Every line from the one that includes "Task: Click the Step Functions icon" to the end of the entries should be written out exactly, with the first and last included.

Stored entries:

___

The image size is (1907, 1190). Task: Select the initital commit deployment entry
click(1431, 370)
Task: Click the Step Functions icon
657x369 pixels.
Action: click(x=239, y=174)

___

Problem solution:
Task: Click the Step Functions icon
657x369 pixels.
Action: click(x=239, y=174)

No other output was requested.